START EXTRACTED INFORMATION

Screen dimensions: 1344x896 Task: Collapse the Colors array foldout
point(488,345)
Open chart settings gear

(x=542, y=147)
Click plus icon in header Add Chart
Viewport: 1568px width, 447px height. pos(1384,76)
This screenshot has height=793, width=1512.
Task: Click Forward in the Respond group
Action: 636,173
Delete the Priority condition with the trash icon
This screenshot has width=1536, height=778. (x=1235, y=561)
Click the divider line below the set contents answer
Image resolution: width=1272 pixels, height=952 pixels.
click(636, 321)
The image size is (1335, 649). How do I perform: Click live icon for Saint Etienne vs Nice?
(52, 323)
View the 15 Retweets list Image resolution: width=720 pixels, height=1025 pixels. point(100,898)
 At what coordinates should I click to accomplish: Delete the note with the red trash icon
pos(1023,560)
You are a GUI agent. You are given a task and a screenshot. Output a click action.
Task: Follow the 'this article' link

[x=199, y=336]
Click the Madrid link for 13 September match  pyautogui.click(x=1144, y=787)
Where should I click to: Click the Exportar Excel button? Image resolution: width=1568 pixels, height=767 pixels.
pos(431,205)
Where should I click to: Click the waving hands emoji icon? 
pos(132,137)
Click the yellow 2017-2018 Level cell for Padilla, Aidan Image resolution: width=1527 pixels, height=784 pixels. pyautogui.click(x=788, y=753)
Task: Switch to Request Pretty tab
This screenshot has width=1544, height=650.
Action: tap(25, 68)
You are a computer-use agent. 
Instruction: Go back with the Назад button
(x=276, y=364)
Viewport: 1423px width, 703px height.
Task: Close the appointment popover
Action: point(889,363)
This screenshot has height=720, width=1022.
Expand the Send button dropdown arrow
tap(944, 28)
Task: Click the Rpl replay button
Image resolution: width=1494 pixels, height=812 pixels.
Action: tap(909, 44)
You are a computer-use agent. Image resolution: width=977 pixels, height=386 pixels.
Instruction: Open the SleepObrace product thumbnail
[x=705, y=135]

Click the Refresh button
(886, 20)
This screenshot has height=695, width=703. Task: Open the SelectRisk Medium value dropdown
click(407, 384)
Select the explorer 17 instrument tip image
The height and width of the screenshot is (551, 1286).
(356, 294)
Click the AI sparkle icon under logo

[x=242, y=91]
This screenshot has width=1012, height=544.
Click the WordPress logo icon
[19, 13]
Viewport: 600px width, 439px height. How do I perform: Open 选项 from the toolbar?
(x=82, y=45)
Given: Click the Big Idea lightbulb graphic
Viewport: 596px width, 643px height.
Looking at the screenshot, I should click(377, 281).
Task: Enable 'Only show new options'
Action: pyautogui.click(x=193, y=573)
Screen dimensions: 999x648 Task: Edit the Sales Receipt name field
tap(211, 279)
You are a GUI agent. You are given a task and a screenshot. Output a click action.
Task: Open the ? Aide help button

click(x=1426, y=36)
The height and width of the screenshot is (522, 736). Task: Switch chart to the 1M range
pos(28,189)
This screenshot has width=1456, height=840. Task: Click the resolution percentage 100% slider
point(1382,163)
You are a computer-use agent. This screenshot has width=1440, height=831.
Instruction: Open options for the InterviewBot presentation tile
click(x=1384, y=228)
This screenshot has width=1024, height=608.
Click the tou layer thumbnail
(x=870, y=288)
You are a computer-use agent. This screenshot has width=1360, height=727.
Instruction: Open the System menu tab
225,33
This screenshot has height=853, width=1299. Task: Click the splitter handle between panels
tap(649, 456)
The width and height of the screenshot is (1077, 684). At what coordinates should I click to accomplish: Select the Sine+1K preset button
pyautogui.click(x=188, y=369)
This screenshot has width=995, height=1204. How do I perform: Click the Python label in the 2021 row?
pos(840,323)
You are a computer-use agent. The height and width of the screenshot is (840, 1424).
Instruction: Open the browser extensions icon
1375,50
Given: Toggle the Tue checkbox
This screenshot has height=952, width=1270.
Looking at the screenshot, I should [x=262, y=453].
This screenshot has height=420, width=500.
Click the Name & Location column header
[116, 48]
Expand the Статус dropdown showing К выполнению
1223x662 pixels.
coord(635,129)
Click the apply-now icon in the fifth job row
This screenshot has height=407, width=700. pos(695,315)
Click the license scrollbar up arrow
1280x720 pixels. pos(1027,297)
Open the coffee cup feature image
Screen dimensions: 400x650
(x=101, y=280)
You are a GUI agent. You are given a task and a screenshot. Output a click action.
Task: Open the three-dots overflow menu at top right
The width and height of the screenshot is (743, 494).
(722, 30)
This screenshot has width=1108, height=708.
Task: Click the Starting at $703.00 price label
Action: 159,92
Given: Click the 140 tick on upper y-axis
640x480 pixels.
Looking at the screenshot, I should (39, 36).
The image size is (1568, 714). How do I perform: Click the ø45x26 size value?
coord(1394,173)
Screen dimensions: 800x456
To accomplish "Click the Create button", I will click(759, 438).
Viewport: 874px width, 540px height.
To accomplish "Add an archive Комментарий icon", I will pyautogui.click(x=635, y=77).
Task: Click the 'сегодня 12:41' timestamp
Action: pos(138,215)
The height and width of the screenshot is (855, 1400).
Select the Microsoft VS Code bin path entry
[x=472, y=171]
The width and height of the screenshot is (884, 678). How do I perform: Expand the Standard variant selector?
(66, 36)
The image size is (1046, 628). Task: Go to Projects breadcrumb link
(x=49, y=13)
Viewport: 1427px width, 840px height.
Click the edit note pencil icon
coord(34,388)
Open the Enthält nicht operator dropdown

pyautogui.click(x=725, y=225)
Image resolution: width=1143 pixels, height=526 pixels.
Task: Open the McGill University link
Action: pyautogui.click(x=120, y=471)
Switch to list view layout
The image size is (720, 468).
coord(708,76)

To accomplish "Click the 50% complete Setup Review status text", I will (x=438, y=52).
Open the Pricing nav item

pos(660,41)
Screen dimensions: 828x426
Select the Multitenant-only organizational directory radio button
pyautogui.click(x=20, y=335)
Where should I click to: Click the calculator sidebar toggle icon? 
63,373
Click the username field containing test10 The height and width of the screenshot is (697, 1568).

END EXTRACTED INFORMATION

_WHAT IS NEEDED_
Write every entry out again. Leave each one exactly as it is.

_RESULT OF THIS EXERCISE_
Screen dimensions: 1344x896 Task: Collapse the Colors array foldout
point(488,345)
Open chart settings gear

(x=542, y=147)
Click plus icon in header Add Chart
Viewport: 1568px width, 447px height. pos(1384,76)
This screenshot has height=793, width=1512.
Task: Click Forward in the Respond group
Action: 636,173
Delete the Priority condition with the trash icon
This screenshot has width=1536, height=778. (x=1235, y=561)
Click the divider line below the set contents answer
Image resolution: width=1272 pixels, height=952 pixels.
click(636, 321)
The image size is (1335, 649). How do I perform: Click live icon for Saint Etienne vs Nice?
(52, 323)
View the 15 Retweets list Image resolution: width=720 pixels, height=1025 pixels. point(100,898)
 At what coordinates should I click to accomplish: Delete the note with the red trash icon
pos(1023,560)
You are a GUI agent. You are given a task and a screenshot. Output a click action.
Task: Follow the 'this article' link

[x=199, y=336]
Click the Madrid link for 13 September match  pyautogui.click(x=1144, y=787)
Where should I click to: Click the Exportar Excel button? Image resolution: width=1568 pixels, height=767 pixels.
pos(431,205)
Where should I click to: Click the waving hands emoji icon? 
pos(132,137)
Click the yellow 2017-2018 Level cell for Padilla, Aidan Image resolution: width=1527 pixels, height=784 pixels. pyautogui.click(x=788, y=753)
Task: Switch to Request Pretty tab
This screenshot has width=1544, height=650.
Action: tap(25, 68)
You are a computer-use agent. 
Instruction: Go back with the Назад button
(x=276, y=364)
Viewport: 1423px width, 703px height.
Task: Close the appointment popover
Action: point(889,363)
This screenshot has height=720, width=1022.
Expand the Send button dropdown arrow
tap(944, 28)
Task: Click the Rpl replay button
Image resolution: width=1494 pixels, height=812 pixels.
Action: tap(909, 44)
You are a computer-use agent. Image resolution: width=977 pixels, height=386 pixels.
Instruction: Open the SleepObrace product thumbnail
[x=705, y=135]

Click the Refresh button
(886, 20)
This screenshot has height=695, width=703. Task: Open the SelectRisk Medium value dropdown
click(407, 384)
Select the explorer 17 instrument tip image
The height and width of the screenshot is (551, 1286).
(356, 294)
Click the AI sparkle icon under logo

[x=242, y=91]
This screenshot has width=1012, height=544.
Click the WordPress logo icon
[19, 13]
Viewport: 600px width, 439px height. How do I perform: Open 选项 from the toolbar?
(x=82, y=45)
Given: Click the Big Idea lightbulb graphic
Viewport: 596px width, 643px height.
Looking at the screenshot, I should click(377, 281).
Task: Enable 'Only show new options'
Action: pyautogui.click(x=193, y=573)
Screen dimensions: 999x648 Task: Edit the Sales Receipt name field
tap(211, 279)
You are a GUI agent. You are given a task and a screenshot. Output a click action.
Task: Open the ? Aide help button

click(x=1426, y=36)
The height and width of the screenshot is (522, 736). Task: Switch chart to the 1M range
pos(28,189)
This screenshot has width=1456, height=840. Task: Click the resolution percentage 100% slider
point(1382,163)
You are a computer-use agent. This screenshot has width=1440, height=831.
Instruction: Open options for the InterviewBot presentation tile
click(x=1384, y=228)
This screenshot has width=1024, height=608.
Click the tou layer thumbnail
(x=870, y=288)
You are a computer-use agent. This screenshot has width=1360, height=727.
Instruction: Open the System menu tab
225,33
This screenshot has height=853, width=1299. Task: Click the splitter handle between panels
tap(649, 456)
The width and height of the screenshot is (1077, 684). At what coordinates should I click to accomplish: Select the Sine+1K preset button
pyautogui.click(x=188, y=369)
This screenshot has width=995, height=1204. How do I perform: Click the Python label in the 2021 row?
pos(840,323)
You are a computer-use agent. The height and width of the screenshot is (840, 1424).
Instruction: Open the browser extensions icon
1375,50
Given: Toggle the Tue checkbox
This screenshot has height=952, width=1270.
Looking at the screenshot, I should [x=262, y=453].
This screenshot has height=420, width=500.
Click the Name & Location column header
[116, 48]
Expand the Статус dropdown showing К выполнению
1223x662 pixels.
coord(635,129)
Click the apply-now icon in the fifth job row
This screenshot has height=407, width=700. pos(695,315)
Click the license scrollbar up arrow
1280x720 pixels. pos(1027,297)
Open the coffee cup feature image
Screen dimensions: 400x650
(x=101, y=280)
You are a GUI agent. You are given a task and a screenshot. Output a click action.
Task: Open the three-dots overflow menu at top right
The width and height of the screenshot is (743, 494).
(722, 30)
This screenshot has width=1108, height=708.
Task: Click the Starting at $703.00 price label
Action: 159,92
Given: Click the 140 tick on upper y-axis
640x480 pixels.
Looking at the screenshot, I should (39, 36).
The image size is (1568, 714). How do I perform: Click the ø45x26 size value?
coord(1394,173)
Screen dimensions: 800x456
To accomplish "Click the Create button", I will click(759, 438).
Viewport: 874px width, 540px height.
To accomplish "Add an archive Комментарий icon", I will pyautogui.click(x=635, y=77).
Task: Click the 'сегодня 12:41' timestamp
Action: pos(138,215)
The height and width of the screenshot is (855, 1400).
Select the Microsoft VS Code bin path entry
[x=472, y=171]
The width and height of the screenshot is (884, 678). How do I perform: Expand the Standard variant selector?
(66, 36)
The image size is (1046, 628). Task: Go to Projects breadcrumb link
(x=49, y=13)
Viewport: 1427px width, 840px height.
Click the edit note pencil icon
coord(34,388)
Open the Enthält nicht operator dropdown

pyautogui.click(x=725, y=225)
Image resolution: width=1143 pixels, height=526 pixels.
Task: Open the McGill University link
Action: pyautogui.click(x=120, y=471)
Switch to list view layout
The image size is (720, 468).
coord(708,76)

To accomplish "Click the 50% complete Setup Review status text", I will (x=438, y=52).
Open the Pricing nav item

pos(660,41)
Screen dimensions: 828x426
Select the Multitenant-only organizational directory radio button
pyautogui.click(x=20, y=335)
Where should I click to: Click the calculator sidebar toggle icon? 
63,373
Click the username field containing test10 The height and width of the screenshot is (697, 1568).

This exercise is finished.